Stored data entries:
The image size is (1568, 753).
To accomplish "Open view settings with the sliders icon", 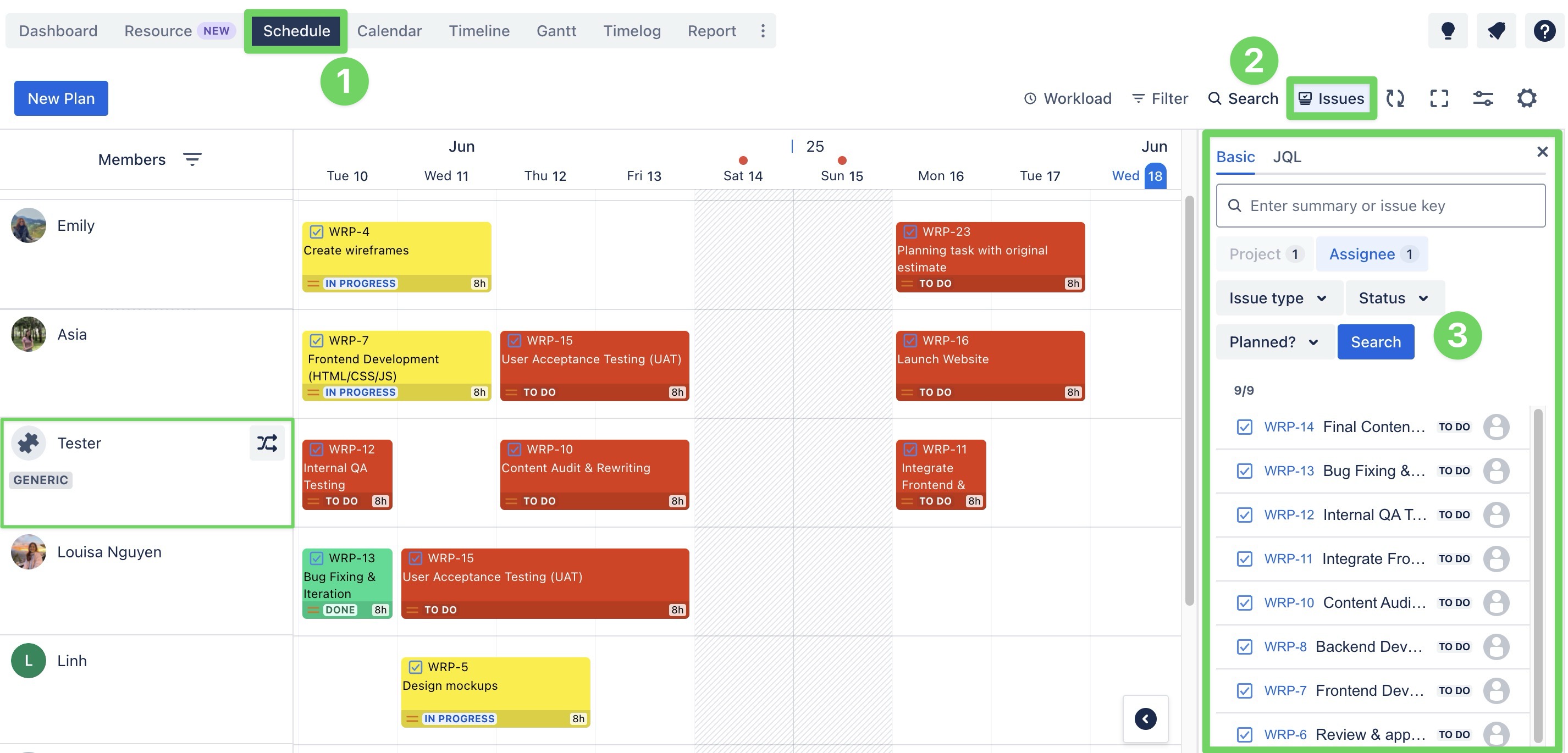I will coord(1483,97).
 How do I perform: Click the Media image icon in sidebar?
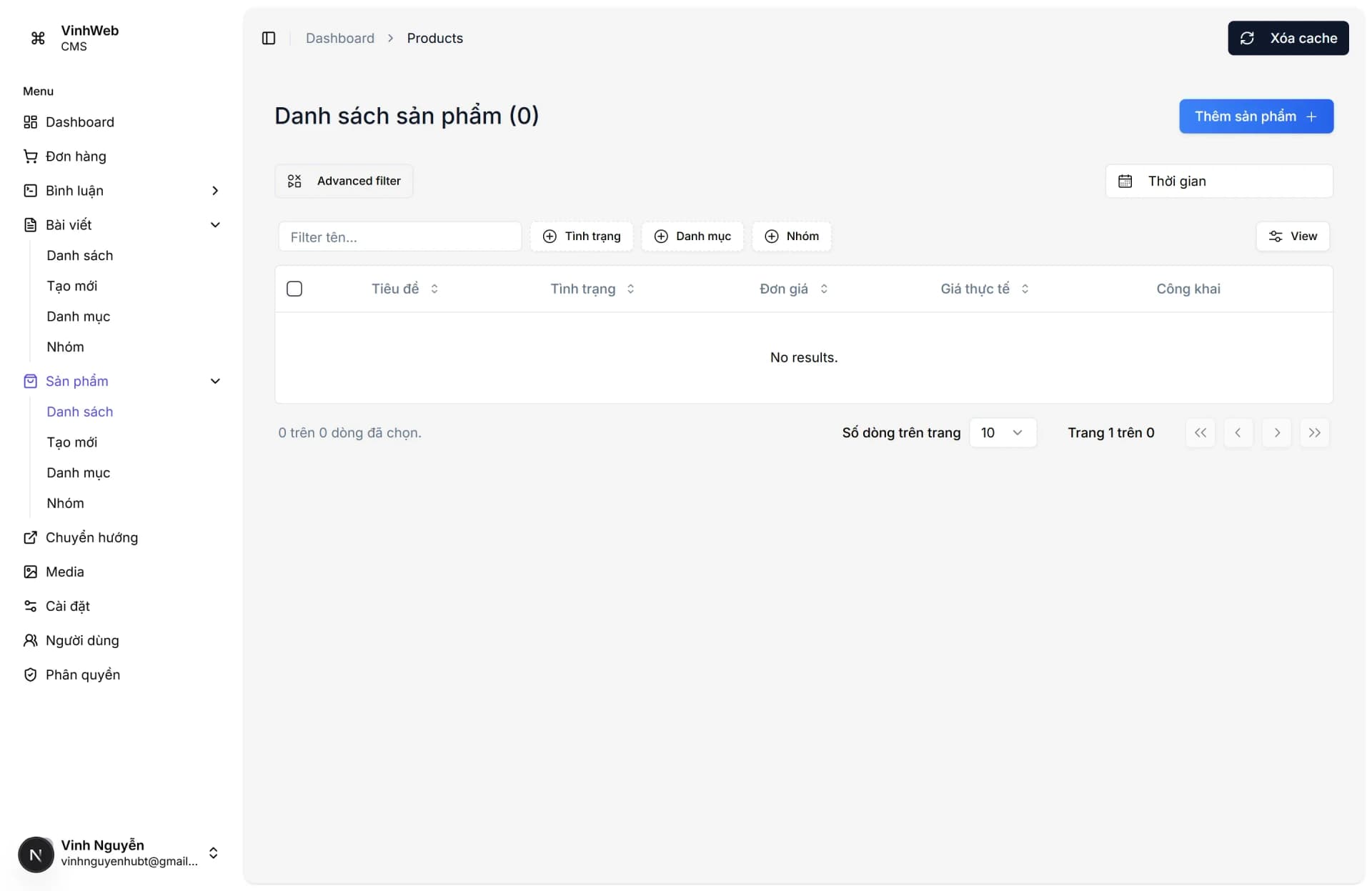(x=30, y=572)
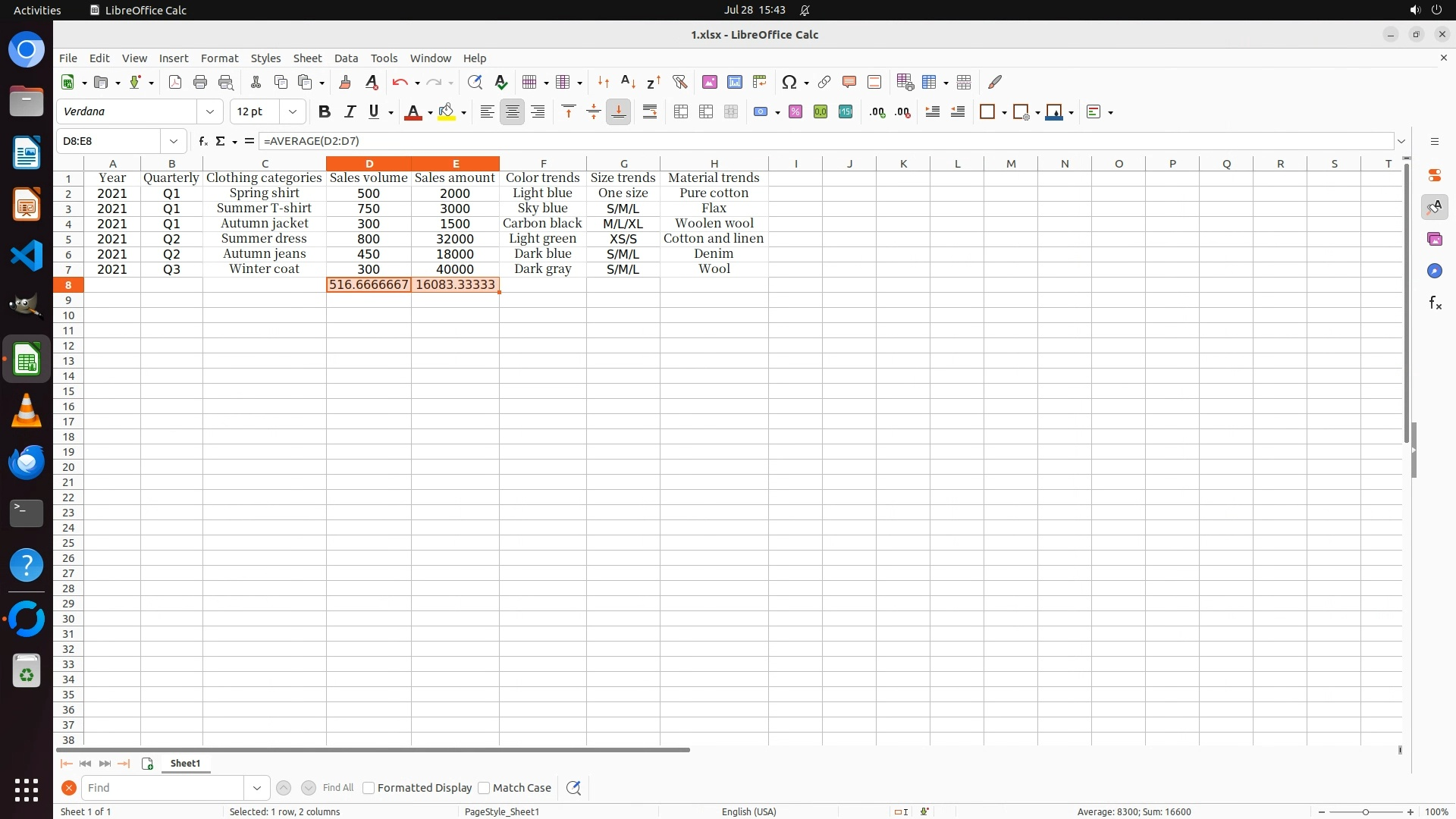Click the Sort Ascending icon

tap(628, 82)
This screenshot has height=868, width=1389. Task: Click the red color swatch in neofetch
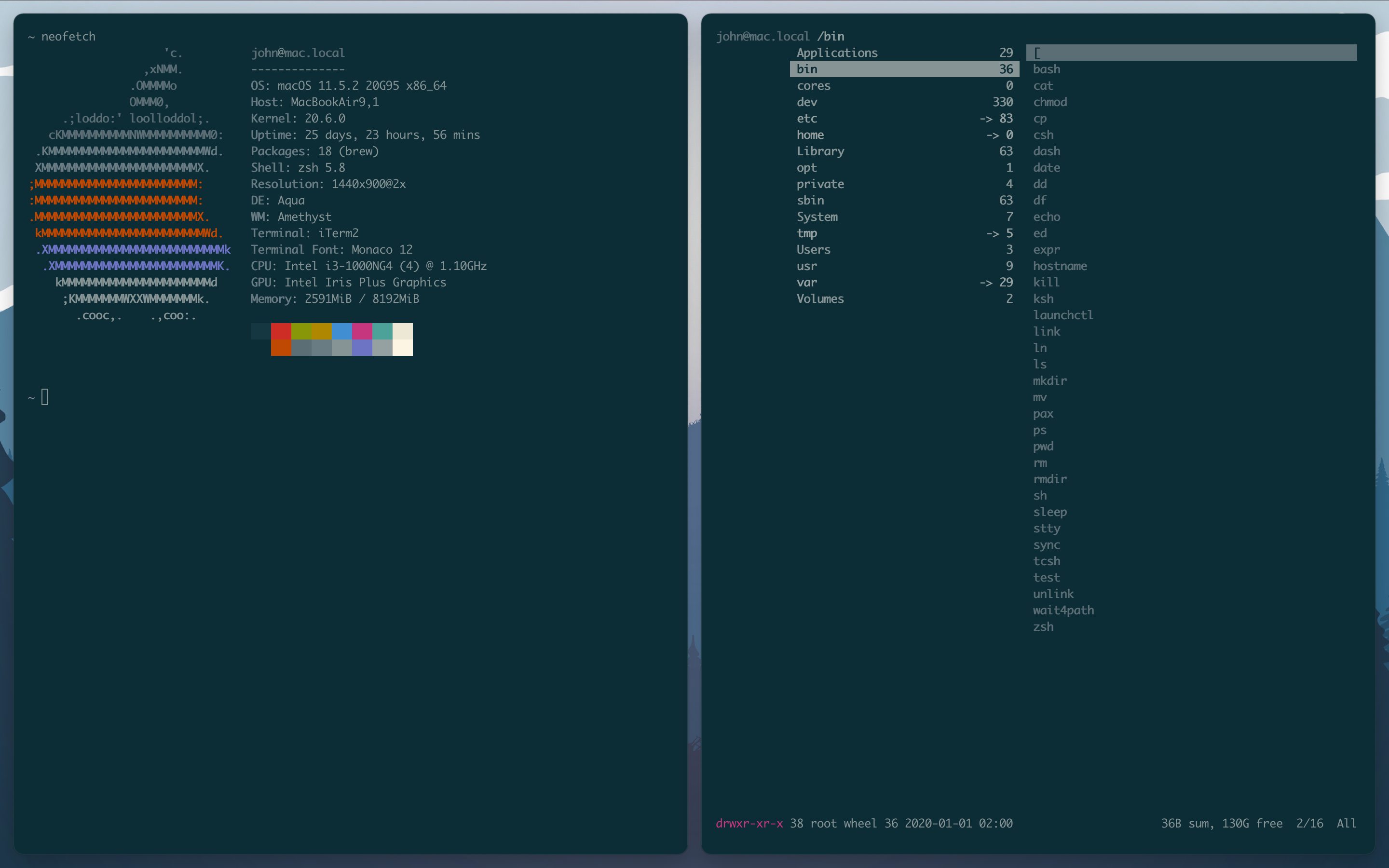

WORK ORDER: Take the line that contains "How do I perform: Click" and every line after it up to the end of the records above, and restate them exactly, without the pictures.

SOLUTION TO THIS TASK:
 How do I perform: Click the Media image icon in sidebar?
(x=30, y=572)
Click the Sort Ascending icon

tap(628, 82)
This screenshot has height=868, width=1389. Task: Click the red color swatch in neofetch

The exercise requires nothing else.